_AIM OF THE EXERCISE_
Gather every line of the listing below that contains the string "info". Case counts.

_DATA SUPPLIED_
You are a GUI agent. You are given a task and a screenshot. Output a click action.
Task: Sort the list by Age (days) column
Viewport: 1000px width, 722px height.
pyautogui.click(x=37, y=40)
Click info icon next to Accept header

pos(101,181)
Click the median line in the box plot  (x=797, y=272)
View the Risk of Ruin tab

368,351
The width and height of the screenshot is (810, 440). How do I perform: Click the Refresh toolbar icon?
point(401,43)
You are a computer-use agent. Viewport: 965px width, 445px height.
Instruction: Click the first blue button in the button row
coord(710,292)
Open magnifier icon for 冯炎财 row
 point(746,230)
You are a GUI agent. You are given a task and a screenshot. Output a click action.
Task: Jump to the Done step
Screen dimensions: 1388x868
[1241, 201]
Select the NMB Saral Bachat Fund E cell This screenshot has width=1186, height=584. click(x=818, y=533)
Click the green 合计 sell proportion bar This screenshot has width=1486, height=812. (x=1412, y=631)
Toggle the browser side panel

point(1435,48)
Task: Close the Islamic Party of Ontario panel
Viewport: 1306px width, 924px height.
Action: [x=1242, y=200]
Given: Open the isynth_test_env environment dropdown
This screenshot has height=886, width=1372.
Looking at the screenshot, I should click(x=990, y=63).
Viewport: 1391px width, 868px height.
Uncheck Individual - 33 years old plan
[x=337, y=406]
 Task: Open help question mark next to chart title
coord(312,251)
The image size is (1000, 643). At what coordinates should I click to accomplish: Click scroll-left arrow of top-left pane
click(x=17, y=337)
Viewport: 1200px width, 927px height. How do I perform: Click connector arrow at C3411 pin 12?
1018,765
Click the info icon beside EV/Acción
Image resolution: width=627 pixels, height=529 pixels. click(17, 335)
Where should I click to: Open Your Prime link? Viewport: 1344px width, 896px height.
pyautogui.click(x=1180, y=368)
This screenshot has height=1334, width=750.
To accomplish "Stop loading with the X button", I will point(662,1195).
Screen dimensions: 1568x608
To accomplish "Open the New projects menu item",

_COMPLETE RESPONSE_
Click info icon next to Accept header
Click the info icon beside EV/Acción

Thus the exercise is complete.